Ele, ela e o sentido de humor
Se pudéssemos tomar estes Diários como fonte histórica, ficaríamos a saber que foi Eva quem, de forma acidental, descobriu o fogo, que se interessou por ele apenas porque era belo, antes de ganhar consciência da respetiva utilidade na vida de todos os dias, todos os longos dias no Paraíso, gastos por ela em experiências e no glorioso ato de dar nome a tudo o que via e testava. Adão, esse não mostrou qualquer emoção diante das chamas e do fumo, diante do calor que o fogo proporcionava. Também ganharíamos consciência de que a primeira função útil do fogo foi proporcionar a Eva o prazer de comer maçãs assadas e de que a criatura escolhida como primeiro animal de estimação foi o brontossauro. Mas, porventura, mais importante e significativo do que isso, teríamos de reconhecer uma enorme desvantagem do masculino face ao feminino, muito mais apaixonado, muito mais curioso, muito mais lúcido do que a “contrapartida”.

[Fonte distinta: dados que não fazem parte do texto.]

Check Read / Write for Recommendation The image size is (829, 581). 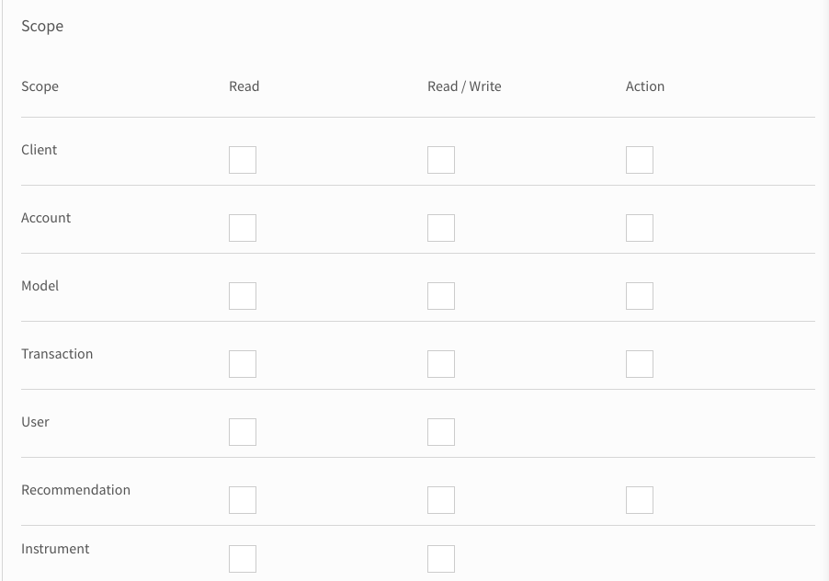pos(440,499)
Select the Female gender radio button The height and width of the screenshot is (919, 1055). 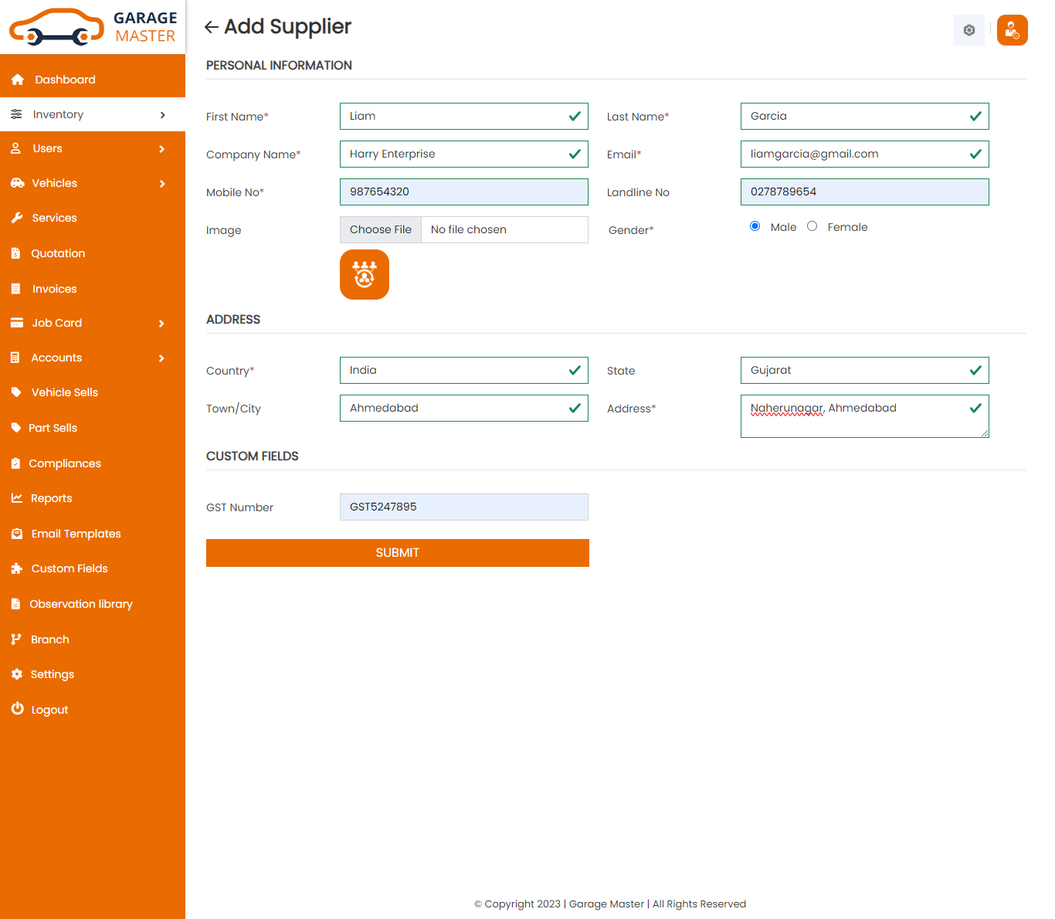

Mark Twain – o homem que infelizmente só reconhecemos como o escritor que criou, juntou e autonomizou Tom Sawyer e Huckleberry Finn, ignorando os seus contos, mágicos como poucos – faz batota, evidentemente. Porque conta as histórias de Adão e Eva, bem como o percurso conjunto de ambos, à luz dos nossos dias: em matéria de tempo decorrido, o facto de estes escritos datarem de 1904 e 1906, face ao princípio da existência humana, faz deles algo de contemporâneo. Twain oferece aos seus protagonistas palavras e noções como “dinamismo”, “estatística”, “cavalheirismo” e por aí fora. Ou seja, acaba por dotar estes estreantes na grande aventura da existência de uma consciência global que, certamente, eles não teriam sem essa generosidade interesseira do autor. E é essa “finta”, é esse desvio que permite ao leitor ir seguindo as peripécias dividido entre dois mundos: o da revelação de todas as coisas aos olhos de Adão e Eva, mais os dela do que os dele, e o de uma abordagem que legitima quem lê a não precisar de procurar um nível diferente de consciência.
O resto vai nascendo da inspiração – romântica, também – do escritor (1835-1910), que faz questão de cavar, a cada passo, uma trincheira funda, mas nunca inultrapassável, entre os seus dois eleitos. A Adão cabem as tarefas mais básicas ou mais rotineiras que vão garantindo a sobrevivência do casal, que demora anos a perceber que o é. E essa é uma contribuição essencial, sem a qual não haveria continuidade na espécie, mesmo depois de aparecerem os primeiros filhos (Caim e Abel, claro) que tanto intrigam o pai. Eva encarrega-se de outro domínio fundamental para que a vida cresça e faça mais sentido: tudo o que é afetivo, tudo o que é desafio, tudo o que não se contente com o que existe, antes procure – de forma atabalhoada ou pueril – aquilo que pode existir. Contas feitas, Twain é parcial e definitivo, reservando a Eva e à sua maneira de encarar o que a rodeia o papel decisivo de “motor de busca”. Cite-se esta nossa mãe, primitiva mas inspirada: “Tenho de me contentar com o simples facto de o saber, porque não tenho forma de o provar – pelo menos até agora ainda não tive. Mas hei-de arranjar uma maneira… e nessa altura aquela excitação vai desaparecer. São coisas destas que me deixam triste; porque, aos poucos, quando tiver descoberto tudo, nada mais irá entusiasmar-me, e eu adoro tanto estar entusiasmada!”
Os Diários de Adão e Eva é, assim, um livro muito mais subversivo do que parece, que faz uso primoroso do sentido de humor de um escritor, mas que também funciona como alerta para aquilo que tomamos como adquirido, sem o ser. Por outras palavras, as notícias da inocência – sem pecado original – destes diários são manifestamente exageradas.